Foi uma noite de encantamento. Claro, não havia uma orquestra para tocar as músicas. Mas Roseli tinha um excelente aparelho de som. Com toca-discos. Os long-plays com as músicas que a sua inspiração selecionava para cada coreografia em especial.

 

 

 

Jane Corte e Lúcia Helena foram aplaudidas em pé após apresentarem a Habanera da Carmen de Bizet. Vestidos em fundo vermelho com pequenas bolas brancas. Saias rodadas no legítimo estilo espanhol. Com profusão de franjas. Com todo o revoluteio que se requer.

 

 

 

 

Mangas bufantes. Negros cordões transpassados no peito a apertar o busto. E franjas também no decote em V. Salto alto de solado característico para fazer o compassado sapateado. O característico Ri a ti ta, o mágico som das castanholas em suas mãos. Um penteado preso, em coque clássico, maravilhoso. E uma rosa vermelha nos cabelos.
Foram muitas as danças. Em solo ou em grupo. Entre tantas, a “Valsa das Flores” da suíte “Quebra Nozes” e excertos de “O lago dos Cisnes” de Tchaikovsky, “Cenas de Gisele”, de Gautier e outras danças mais…

 

Bailarina se apresenta no Clube Canoinhense/Arquivo pessoal

 

E as vi, em uníssono a bailar o “Brasileirinho”, num ritmo inigualável de chorinho.
Não tínhamos floricultura, ainda, em nossa cidade. Mas todas as rosas de nosso jardim eu consegui colher e envolver em várias folhas coloridas de papel de seda a fim de um lindo buquê oferecer para a talentosa professora.

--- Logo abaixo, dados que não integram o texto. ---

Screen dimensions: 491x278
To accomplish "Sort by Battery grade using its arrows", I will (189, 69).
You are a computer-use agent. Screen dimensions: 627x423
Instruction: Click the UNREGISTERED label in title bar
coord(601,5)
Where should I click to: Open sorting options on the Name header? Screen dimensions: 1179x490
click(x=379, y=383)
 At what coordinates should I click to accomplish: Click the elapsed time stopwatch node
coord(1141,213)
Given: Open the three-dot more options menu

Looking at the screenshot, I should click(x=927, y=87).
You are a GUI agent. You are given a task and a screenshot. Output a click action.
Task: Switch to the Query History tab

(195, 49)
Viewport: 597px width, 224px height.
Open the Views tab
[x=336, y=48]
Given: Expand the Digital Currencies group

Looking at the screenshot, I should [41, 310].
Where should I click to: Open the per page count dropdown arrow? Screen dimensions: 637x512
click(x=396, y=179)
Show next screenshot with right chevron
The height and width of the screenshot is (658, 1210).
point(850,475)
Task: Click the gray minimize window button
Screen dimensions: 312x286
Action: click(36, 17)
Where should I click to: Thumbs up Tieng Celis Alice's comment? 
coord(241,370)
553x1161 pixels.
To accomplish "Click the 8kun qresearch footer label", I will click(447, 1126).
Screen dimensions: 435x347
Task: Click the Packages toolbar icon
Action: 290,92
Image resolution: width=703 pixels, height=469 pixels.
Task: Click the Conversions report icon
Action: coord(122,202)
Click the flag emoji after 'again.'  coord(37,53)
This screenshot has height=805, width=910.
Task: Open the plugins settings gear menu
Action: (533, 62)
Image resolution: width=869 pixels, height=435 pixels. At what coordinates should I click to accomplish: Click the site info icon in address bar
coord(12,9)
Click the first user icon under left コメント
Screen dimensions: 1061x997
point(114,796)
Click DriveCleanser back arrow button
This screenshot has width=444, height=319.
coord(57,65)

Lembro-me que foi o único que ela recebeu ao final do espetáculo. Coloquei nas mãos de minha sobrinha Lúcia que ofereceu a ela.

 

 

 

 

E chorinhos múltiplos eu vi nos olhos destas meninas depois que Roseli não pode mais voltar a Canoinhas, para ensaiar o grupo, para dar suas inesquecíveis aulas de balé. E a nossa Escola de Balé nunca mais se apresentou para a plateia. Restaram as lembranças de um tempo feliz em que castanholas vibravam no ar e as sapatilhas rodopiavam na casa de minha irmã Aline e no salão do Clube Canoinhense.